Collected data
+++

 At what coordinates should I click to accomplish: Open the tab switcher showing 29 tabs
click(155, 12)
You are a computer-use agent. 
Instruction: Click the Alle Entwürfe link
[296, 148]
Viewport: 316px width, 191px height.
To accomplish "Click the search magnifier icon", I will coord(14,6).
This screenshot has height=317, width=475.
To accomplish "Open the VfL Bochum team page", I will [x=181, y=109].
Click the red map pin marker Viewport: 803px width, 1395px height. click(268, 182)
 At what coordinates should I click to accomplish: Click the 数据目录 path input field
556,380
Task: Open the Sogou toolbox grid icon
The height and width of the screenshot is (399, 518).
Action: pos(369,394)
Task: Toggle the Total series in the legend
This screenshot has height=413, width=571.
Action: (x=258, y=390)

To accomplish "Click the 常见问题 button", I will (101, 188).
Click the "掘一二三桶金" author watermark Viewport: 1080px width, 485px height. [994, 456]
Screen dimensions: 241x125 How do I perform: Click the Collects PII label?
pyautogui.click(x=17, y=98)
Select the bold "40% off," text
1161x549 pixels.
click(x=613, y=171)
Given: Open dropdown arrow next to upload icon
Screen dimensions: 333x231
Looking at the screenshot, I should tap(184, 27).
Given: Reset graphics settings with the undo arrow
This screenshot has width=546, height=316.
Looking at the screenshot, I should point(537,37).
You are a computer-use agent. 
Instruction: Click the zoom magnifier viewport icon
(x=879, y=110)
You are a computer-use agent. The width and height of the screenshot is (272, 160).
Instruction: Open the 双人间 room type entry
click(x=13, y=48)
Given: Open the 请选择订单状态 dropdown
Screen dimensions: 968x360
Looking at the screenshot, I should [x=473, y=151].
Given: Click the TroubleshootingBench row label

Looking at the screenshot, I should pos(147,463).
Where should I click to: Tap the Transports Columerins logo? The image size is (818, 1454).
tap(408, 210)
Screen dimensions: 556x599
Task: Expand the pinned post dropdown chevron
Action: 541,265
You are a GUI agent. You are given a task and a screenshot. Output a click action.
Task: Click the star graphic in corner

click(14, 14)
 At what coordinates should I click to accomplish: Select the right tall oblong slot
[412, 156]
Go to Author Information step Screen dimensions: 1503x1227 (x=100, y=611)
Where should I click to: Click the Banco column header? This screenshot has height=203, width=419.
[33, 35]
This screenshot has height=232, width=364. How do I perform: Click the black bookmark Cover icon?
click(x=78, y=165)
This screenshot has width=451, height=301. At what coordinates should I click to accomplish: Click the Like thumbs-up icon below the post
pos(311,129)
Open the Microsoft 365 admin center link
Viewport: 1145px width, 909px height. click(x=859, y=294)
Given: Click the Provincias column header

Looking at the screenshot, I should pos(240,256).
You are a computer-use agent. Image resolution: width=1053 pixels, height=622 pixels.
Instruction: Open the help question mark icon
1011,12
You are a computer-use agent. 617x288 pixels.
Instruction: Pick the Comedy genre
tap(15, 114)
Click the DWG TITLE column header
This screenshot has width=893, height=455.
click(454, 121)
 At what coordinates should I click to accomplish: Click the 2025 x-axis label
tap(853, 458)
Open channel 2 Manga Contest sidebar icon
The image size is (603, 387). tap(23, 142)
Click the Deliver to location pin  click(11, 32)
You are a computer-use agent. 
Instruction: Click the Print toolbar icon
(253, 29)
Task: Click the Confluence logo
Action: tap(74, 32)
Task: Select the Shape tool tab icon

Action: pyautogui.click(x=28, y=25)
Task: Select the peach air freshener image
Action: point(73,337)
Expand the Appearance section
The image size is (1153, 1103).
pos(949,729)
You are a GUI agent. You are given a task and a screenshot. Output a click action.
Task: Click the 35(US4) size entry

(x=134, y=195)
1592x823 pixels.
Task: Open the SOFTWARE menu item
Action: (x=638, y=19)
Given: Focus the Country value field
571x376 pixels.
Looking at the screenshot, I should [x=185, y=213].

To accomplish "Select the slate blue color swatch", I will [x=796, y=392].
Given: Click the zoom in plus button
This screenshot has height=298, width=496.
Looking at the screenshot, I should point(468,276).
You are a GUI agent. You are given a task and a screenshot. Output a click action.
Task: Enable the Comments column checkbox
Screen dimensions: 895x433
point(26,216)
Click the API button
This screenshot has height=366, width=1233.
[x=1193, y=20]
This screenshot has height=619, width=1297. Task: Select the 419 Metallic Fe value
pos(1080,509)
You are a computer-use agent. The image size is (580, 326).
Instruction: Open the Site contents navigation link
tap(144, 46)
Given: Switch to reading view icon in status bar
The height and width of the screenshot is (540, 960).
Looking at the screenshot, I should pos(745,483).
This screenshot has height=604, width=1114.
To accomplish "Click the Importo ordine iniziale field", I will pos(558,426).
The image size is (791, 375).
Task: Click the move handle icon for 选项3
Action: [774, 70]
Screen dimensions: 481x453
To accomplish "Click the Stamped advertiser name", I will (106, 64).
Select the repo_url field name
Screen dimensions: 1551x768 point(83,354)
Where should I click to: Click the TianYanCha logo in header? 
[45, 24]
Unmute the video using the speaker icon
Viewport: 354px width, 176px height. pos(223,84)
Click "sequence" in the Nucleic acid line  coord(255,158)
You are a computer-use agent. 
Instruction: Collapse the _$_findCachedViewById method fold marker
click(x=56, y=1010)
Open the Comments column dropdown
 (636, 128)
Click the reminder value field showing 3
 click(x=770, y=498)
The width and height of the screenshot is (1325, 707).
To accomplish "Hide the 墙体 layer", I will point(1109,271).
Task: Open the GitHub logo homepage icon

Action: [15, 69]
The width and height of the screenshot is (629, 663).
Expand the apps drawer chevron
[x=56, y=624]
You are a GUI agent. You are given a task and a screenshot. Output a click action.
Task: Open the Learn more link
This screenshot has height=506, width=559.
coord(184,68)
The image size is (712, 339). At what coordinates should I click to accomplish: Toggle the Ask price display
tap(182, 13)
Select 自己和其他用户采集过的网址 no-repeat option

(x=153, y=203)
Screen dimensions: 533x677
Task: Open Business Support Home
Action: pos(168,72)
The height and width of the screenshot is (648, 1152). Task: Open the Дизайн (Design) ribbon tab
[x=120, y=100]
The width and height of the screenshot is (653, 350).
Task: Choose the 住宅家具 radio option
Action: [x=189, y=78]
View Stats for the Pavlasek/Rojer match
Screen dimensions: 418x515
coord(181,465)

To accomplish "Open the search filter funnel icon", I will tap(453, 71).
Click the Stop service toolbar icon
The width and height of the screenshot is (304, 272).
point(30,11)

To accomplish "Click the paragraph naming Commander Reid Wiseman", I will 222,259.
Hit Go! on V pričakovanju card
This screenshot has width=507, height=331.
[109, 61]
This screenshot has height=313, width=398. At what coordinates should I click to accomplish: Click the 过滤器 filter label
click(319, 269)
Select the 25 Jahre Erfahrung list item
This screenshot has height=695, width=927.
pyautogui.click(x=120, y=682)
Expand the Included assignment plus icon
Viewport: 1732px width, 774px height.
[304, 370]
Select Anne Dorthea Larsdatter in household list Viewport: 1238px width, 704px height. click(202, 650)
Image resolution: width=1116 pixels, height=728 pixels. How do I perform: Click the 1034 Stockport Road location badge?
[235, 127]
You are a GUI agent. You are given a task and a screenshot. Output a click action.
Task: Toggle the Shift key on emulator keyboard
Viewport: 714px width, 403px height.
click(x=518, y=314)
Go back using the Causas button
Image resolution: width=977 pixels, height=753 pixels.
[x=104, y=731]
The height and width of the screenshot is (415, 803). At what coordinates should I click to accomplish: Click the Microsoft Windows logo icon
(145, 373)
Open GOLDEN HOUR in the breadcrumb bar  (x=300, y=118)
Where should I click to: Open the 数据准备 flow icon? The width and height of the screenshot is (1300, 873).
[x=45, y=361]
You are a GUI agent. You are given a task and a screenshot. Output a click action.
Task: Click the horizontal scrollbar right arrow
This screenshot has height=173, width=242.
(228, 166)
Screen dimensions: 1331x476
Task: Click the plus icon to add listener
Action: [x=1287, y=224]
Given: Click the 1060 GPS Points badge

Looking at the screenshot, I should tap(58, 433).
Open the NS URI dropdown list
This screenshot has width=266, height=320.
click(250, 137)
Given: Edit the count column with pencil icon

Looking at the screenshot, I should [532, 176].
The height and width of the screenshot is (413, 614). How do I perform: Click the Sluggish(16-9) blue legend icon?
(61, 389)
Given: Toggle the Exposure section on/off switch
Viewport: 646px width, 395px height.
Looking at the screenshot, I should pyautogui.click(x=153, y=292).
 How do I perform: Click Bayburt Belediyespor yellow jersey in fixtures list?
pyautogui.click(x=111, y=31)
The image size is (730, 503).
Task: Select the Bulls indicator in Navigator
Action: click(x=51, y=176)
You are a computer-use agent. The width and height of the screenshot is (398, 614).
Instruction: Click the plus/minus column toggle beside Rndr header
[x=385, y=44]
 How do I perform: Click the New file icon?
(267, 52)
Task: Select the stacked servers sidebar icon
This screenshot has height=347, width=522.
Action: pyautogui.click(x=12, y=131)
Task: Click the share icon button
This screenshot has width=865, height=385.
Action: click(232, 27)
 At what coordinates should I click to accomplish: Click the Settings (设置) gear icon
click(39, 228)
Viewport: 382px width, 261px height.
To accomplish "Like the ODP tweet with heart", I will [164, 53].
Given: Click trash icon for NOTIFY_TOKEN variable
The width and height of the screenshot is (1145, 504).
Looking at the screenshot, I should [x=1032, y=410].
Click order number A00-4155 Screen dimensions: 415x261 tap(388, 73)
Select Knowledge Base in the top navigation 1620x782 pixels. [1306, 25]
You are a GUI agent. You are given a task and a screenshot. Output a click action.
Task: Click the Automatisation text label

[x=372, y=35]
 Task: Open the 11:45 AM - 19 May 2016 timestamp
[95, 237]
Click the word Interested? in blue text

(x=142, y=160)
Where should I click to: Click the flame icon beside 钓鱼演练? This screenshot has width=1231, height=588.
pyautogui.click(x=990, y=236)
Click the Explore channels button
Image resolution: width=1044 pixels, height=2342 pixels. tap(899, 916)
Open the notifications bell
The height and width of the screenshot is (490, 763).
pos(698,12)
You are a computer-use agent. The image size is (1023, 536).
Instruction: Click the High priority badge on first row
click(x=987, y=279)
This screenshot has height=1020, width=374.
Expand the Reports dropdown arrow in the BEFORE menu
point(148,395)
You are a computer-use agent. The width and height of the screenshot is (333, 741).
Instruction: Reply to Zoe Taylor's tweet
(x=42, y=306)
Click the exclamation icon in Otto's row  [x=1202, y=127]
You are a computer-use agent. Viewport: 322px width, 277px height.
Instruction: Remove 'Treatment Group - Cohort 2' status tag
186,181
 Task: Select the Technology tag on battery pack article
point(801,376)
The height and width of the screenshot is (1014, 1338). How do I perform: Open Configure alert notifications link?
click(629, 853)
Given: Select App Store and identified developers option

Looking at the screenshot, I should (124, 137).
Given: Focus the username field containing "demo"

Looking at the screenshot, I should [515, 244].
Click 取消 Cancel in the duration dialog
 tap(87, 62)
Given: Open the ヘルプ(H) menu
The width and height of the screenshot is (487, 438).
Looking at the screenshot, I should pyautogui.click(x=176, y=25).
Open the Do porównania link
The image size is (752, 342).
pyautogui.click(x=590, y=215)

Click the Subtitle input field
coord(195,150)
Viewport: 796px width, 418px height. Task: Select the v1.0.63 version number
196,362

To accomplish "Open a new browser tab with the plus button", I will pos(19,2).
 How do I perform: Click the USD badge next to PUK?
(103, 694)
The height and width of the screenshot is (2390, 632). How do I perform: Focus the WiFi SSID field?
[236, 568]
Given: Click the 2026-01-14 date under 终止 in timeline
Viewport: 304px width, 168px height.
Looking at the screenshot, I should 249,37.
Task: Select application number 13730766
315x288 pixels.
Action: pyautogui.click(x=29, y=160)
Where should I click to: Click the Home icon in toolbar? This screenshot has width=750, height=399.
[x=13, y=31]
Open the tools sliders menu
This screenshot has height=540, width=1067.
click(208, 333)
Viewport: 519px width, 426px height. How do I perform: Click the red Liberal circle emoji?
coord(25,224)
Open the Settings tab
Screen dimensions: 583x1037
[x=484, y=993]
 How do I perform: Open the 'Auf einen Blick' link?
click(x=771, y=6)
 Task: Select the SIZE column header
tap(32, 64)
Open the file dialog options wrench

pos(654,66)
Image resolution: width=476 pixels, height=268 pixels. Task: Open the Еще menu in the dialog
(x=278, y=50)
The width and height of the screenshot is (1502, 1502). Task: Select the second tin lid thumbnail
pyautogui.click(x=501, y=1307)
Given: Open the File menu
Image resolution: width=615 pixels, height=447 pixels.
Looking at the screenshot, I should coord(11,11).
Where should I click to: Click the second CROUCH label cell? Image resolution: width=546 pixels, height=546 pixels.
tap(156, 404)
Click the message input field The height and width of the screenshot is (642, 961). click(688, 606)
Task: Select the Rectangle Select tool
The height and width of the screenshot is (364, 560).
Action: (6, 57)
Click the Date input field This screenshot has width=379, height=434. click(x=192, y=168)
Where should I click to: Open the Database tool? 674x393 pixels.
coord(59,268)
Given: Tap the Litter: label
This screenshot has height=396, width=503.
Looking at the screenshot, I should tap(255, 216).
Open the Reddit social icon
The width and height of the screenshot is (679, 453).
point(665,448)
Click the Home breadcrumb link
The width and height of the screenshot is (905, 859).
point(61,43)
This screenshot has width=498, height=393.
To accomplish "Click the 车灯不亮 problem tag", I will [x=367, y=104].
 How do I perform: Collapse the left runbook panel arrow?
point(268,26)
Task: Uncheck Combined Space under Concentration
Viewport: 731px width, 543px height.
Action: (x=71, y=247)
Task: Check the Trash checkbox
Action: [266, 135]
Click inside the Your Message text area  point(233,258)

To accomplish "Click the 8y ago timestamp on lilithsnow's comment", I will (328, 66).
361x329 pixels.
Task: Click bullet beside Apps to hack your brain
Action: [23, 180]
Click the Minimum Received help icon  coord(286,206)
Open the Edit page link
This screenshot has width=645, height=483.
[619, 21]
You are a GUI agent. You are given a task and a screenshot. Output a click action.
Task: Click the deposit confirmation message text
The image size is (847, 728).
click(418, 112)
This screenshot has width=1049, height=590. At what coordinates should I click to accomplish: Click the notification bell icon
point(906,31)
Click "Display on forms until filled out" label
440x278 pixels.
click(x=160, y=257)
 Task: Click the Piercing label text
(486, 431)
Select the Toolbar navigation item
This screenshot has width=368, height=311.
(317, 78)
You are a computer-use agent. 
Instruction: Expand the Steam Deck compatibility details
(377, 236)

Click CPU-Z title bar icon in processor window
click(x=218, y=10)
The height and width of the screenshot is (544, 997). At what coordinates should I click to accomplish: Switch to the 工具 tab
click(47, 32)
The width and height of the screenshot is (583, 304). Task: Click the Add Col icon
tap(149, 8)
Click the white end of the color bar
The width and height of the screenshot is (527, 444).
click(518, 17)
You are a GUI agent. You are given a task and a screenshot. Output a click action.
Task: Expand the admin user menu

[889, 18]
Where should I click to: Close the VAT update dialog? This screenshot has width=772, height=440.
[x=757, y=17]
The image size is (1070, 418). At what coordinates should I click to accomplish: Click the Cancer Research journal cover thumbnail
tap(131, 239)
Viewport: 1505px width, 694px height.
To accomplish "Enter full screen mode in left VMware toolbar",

+++

◆ **Exercise instructions**:
Every line above that contains "under" counts once. Give the number of those lines and nothing more.

◆ **Task response**:
2